**TEXTE FOURNI:**
Translation by: Jean Verne

De l’accessibilité sur internet à la conception d’applications, en passant par la traduction automatique, les langues font partie intégrante de l’évolution des écosystèmes numériques. La compréhension d’une langue participe à la définition de l’identité, de la personnalité ainsi que des relations aux autres. C’est un élément clé de notre capacité à créer des liens, mais aussi de la préservation de nos cultures et de nos histoires.

Le manque de diversité linguistique et d’accessibilité au sein de la sphère numérique a un impact double. Tout d’abord, il transforme les technologies connectives en une chambre d’écho où l’anglais (ainsi que d’autres langues dominantes et privilégiées) contrôle une importante partie du contenu disponible, ce qui perpétue et renforce les structures de pouvoir inégalitaires. Actuellement, seul 5% de la population mondiale a l’anglais comme langue maternelle, et pourtant 50% du contenu sur internet répond aux demandes de cette minorité. Cette réalité faussée va à l’encontre des idées fondamentales d’un internet libre, juste et ouvert à tous.

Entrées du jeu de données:

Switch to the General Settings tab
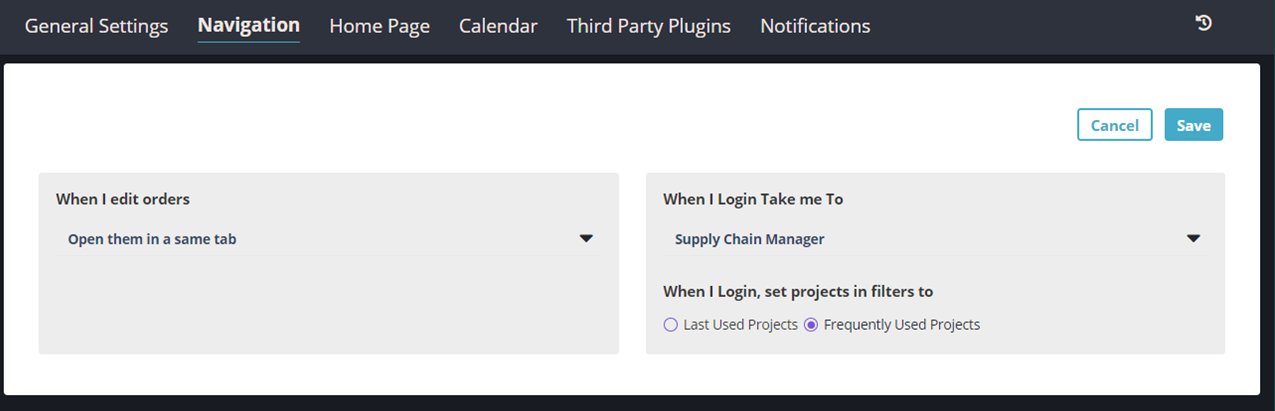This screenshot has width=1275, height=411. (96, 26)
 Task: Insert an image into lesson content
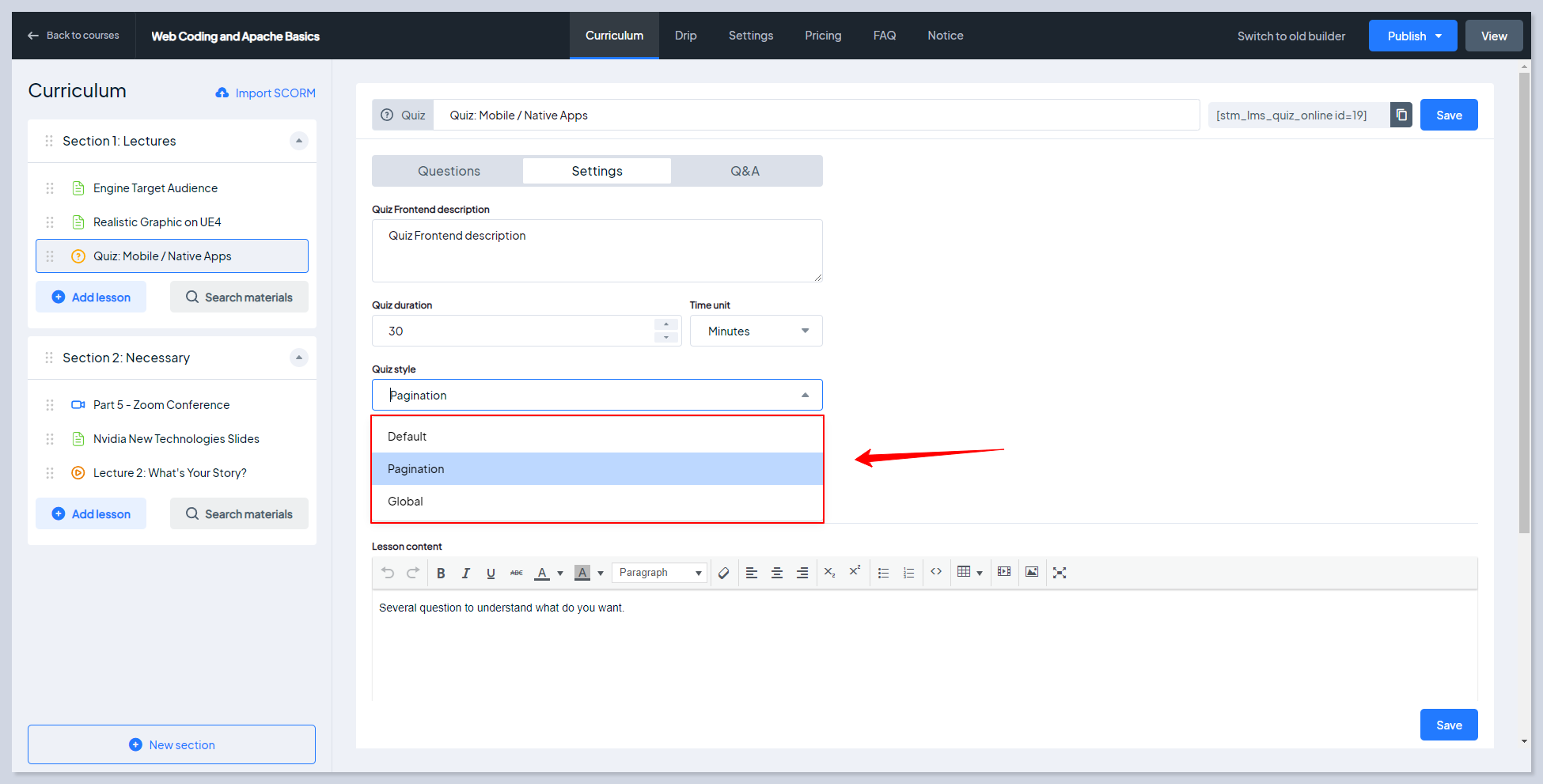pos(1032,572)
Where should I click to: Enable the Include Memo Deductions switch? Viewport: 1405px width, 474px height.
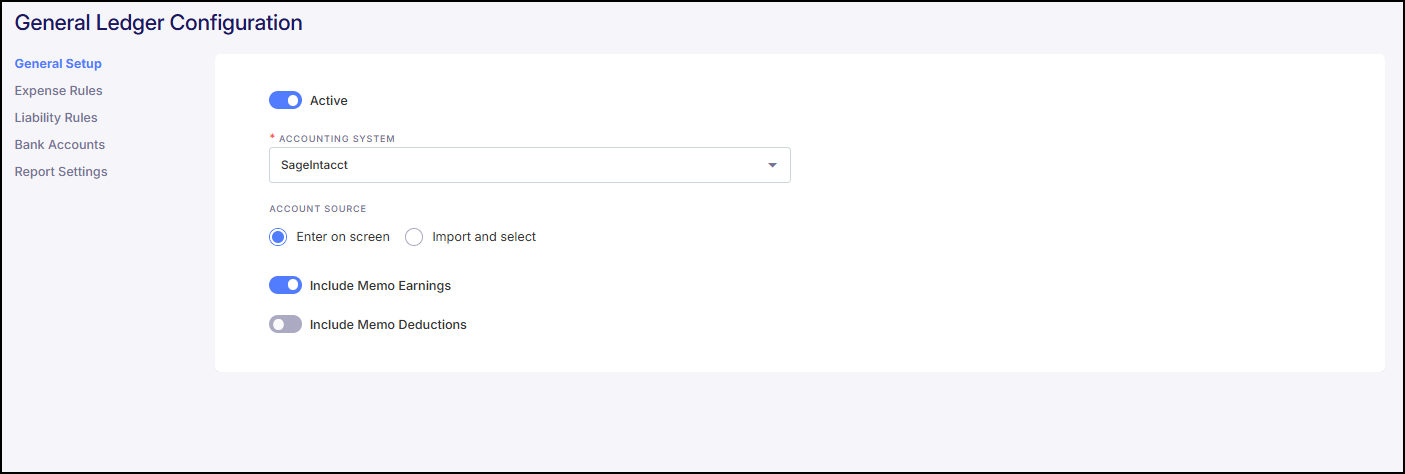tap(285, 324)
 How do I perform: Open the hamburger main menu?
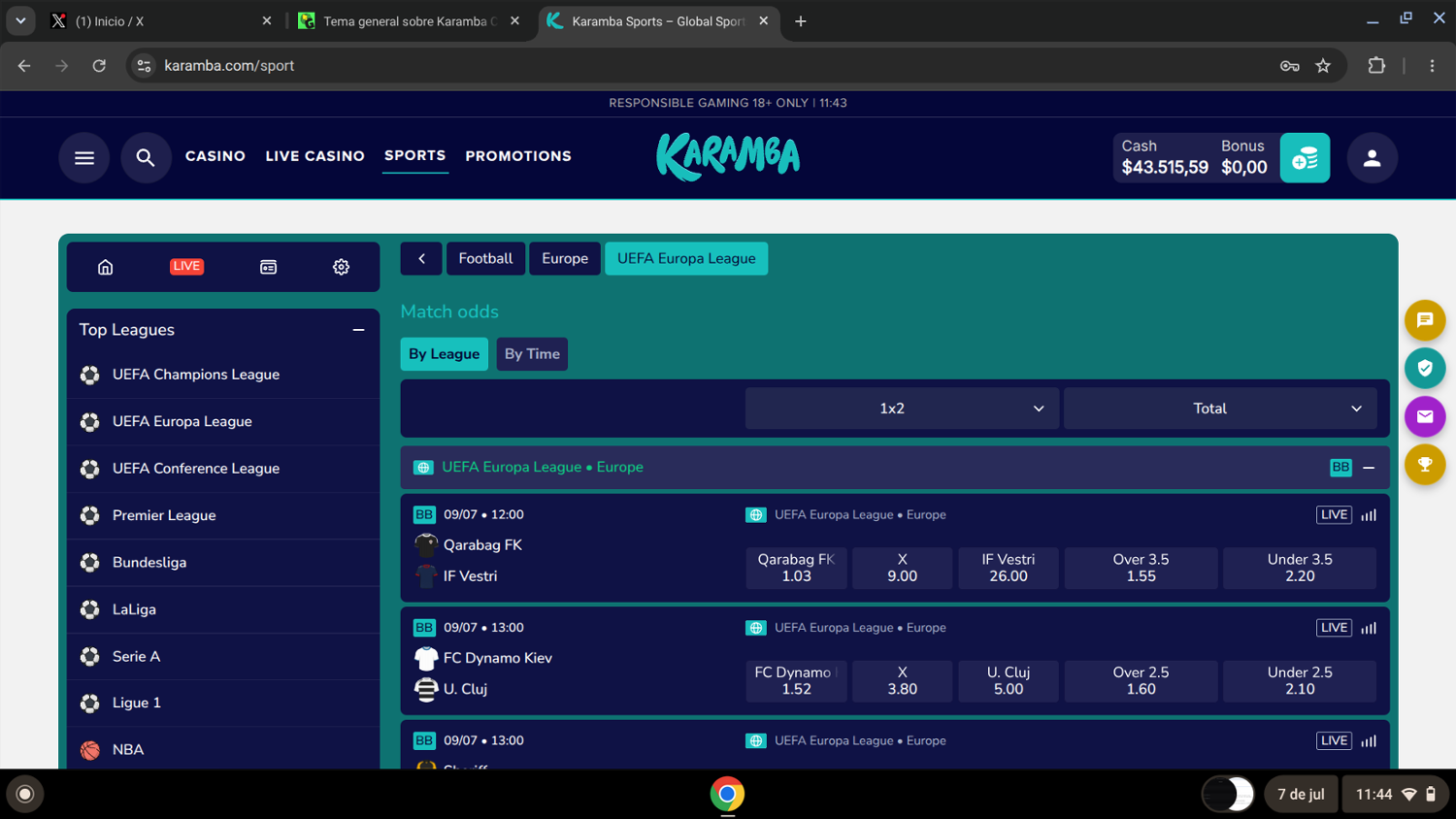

**LISTE DES CONSIGNES:**
A: Pour chacune des affirmations suivantes sur le texte fourni, indiquez par oui ou par non si elle concorde avec lui, puis citez mot pour mot le passage qui tranche. (i) L’anglais est la langue maternelle de 5 % de la population mondiale. (ii) Le manque de diversité linguistique dans la sphère numérique n’a qu’un seul effet. (iii) La moitié du contenu sur internet répond aux demandes des anglophones de langue maternelle.
B: Prolongez le texte sur la diversité linguistique dans le numérique à partir de sa dernière phrase.

**RÉPONSES ATTENDUES:**
A:
(i) Oui : « seul 5% de la population mondiale a l’anglais comme langue maternelle ».
(ii) Non : « Le manque de diversité linguistique et d’accessibilité au sein de la sphère numérique a un impact double ».
(iii) Oui : « 50% du contenu sur internet répond aux demandes de cette minorité ».

B:
Ensuite, l’exclusion linguistique peut restreindre le flux d’informations et la manière dont elles sont partagées ou assimilées. Celle-ci risque même de faire prévaloir des points de vue faussés et inexacts. Comme l’explique Mark Graham de l’Oxford Internet Institute : “Les pays riches se définissent principalement eux-mêmes, et les pays pauvres sont principalement définis par les autres.” Les ramifications d’un flux restreint ou unidirectionnel de l’information sont considérables, à la fois au niveau macro et micro. Comme c’est souvent le cas, les groupes les plus marginalisés sont ceux faisant face aux plus grandes difficultés en matière d’accès aux espaces numériques.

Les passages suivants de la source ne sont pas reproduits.